*** DATA FOR THE TASK ***

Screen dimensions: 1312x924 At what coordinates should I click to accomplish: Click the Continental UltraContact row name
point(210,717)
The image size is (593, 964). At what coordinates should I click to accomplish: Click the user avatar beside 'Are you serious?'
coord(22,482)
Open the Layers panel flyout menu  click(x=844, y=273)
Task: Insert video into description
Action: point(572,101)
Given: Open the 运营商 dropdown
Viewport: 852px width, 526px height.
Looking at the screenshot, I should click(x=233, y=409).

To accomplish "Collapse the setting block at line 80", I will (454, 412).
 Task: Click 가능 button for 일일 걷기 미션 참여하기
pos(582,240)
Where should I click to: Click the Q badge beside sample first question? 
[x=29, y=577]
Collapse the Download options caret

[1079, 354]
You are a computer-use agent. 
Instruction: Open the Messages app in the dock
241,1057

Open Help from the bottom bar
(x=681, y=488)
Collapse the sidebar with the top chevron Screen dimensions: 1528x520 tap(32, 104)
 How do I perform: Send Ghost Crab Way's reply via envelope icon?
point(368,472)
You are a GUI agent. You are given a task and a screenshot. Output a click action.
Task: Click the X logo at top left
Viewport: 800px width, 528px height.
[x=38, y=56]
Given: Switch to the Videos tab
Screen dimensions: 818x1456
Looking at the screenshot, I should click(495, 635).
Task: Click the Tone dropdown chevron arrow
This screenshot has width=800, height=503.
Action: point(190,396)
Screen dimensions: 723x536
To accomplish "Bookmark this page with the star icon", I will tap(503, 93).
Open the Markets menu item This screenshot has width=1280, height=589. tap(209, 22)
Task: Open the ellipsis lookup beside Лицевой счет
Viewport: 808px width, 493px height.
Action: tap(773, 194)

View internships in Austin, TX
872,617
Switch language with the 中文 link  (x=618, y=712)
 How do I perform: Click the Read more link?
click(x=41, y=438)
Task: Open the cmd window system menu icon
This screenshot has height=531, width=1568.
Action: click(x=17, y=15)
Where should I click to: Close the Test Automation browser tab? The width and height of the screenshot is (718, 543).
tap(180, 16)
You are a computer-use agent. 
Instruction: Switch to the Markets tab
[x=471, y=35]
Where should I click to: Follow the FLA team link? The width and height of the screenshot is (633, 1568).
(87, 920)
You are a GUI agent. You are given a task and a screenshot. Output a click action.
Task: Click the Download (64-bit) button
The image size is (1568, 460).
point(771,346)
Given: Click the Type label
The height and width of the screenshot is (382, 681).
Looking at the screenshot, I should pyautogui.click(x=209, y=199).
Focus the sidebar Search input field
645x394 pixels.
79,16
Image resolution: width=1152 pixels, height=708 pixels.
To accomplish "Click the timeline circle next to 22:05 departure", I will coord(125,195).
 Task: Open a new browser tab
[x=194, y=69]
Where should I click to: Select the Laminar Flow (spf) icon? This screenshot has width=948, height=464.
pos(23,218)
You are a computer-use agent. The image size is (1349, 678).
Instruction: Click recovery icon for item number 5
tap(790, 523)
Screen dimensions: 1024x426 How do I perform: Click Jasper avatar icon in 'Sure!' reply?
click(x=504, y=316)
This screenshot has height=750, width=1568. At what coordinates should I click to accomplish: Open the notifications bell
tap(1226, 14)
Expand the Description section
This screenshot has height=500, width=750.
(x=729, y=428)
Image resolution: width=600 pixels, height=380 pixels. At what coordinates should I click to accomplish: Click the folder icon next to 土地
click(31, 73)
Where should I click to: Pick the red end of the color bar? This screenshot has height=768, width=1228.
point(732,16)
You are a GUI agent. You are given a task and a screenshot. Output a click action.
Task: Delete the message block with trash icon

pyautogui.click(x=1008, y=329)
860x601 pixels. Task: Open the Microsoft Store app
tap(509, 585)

*** End of DATA FOR THE TASK ***

**PROBLEM TO SOLVE**
Line by line, output the listing above without alteration.

**ANSWER TO THE EXERCISE**
Screen dimensions: 1312x924 At what coordinates should I click to accomplish: Click the Continental UltraContact row name
point(210,717)
The image size is (593, 964). At what coordinates should I click to accomplish: Click the user avatar beside 'Are you serious?'
coord(22,482)
Open the Layers panel flyout menu  click(x=844, y=273)
Task: Insert video into description
Action: point(572,101)
Given: Open the 运营商 dropdown
Viewport: 852px width, 526px height.
Looking at the screenshot, I should click(x=233, y=409).

To accomplish "Collapse the setting block at line 80", I will (454, 412).
 Task: Click 가능 button for 일일 걷기 미션 참여하기
pos(582,240)
Where should I click to: Click the Q badge beside sample first question? 
[x=29, y=577]
Collapse the Download options caret

[1079, 354]
You are a computer-use agent. 
Instruction: Open the Messages app in the dock
241,1057

Open Help from the bottom bar
(x=681, y=488)
Collapse the sidebar with the top chevron Screen dimensions: 1528x520 tap(32, 104)
 How do I perform: Send Ghost Crab Way's reply via envelope icon?
point(368,472)
You are a GUI agent. You are given a task and a screenshot. Output a click action.
Task: Click the X logo at top left
Viewport: 800px width, 528px height.
[x=38, y=56]
Given: Switch to the Videos tab
Screen dimensions: 818x1456
Looking at the screenshot, I should click(495, 635).
Task: Click the Tone dropdown chevron arrow
This screenshot has width=800, height=503.
Action: point(190,396)
Screen dimensions: 723x536
To accomplish "Bookmark this page with the star icon", I will tap(503, 93).
Open the Markets menu item This screenshot has width=1280, height=589. tap(209, 22)
Task: Open the ellipsis lookup beside Лицевой счет
Viewport: 808px width, 493px height.
Action: tap(773, 194)

View internships in Austin, TX
872,617
Switch language with the 中文 link  (x=618, y=712)
 How do I perform: Click the Read more link?
click(x=41, y=438)
Task: Open the cmd window system menu icon
This screenshot has height=531, width=1568.
Action: click(x=17, y=15)
Where should I click to: Close the Test Automation browser tab? The width and height of the screenshot is (718, 543).
tap(180, 16)
You are a computer-use agent. 
Instruction: Switch to the Markets tab
[x=471, y=35]
Where should I click to: Follow the FLA team link? The width and height of the screenshot is (633, 1568).
(87, 920)
You are a GUI agent. You are given a task and a screenshot. Output a click action.
Task: Click the Download (64-bit) button
The image size is (1568, 460).
point(771,346)
Given: Click the Type label
The height and width of the screenshot is (382, 681).
Looking at the screenshot, I should pyautogui.click(x=209, y=199).
Focus the sidebar Search input field
645x394 pixels.
79,16
Image resolution: width=1152 pixels, height=708 pixels.
To accomplish "Click the timeline circle next to 22:05 departure", I will coord(125,195).
 Task: Open a new browser tab
[x=194, y=69]
Where should I click to: Select the Laminar Flow (spf) icon? This screenshot has width=948, height=464.
pos(23,218)
You are a computer-use agent. The image size is (1349, 678).
Instruction: Click recovery icon for item number 5
tap(790, 523)
Screen dimensions: 1024x426 How do I perform: Click Jasper avatar icon in 'Sure!' reply?
click(x=504, y=316)
This screenshot has height=750, width=1568. At what coordinates should I click to accomplish: Open the notifications bell
tap(1226, 14)
Expand the Description section
This screenshot has height=500, width=750.
(x=729, y=428)
Image resolution: width=600 pixels, height=380 pixels. At what coordinates should I click to accomplish: Click the folder icon next to 土地
click(31, 73)
Where should I click to: Pick the red end of the color bar? This screenshot has height=768, width=1228.
point(732,16)
You are a GUI agent. You are given a task and a screenshot. Output a click action.
Task: Delete the message block with trash icon

pyautogui.click(x=1008, y=329)
860x601 pixels. Task: Open the Microsoft Store app
tap(509, 585)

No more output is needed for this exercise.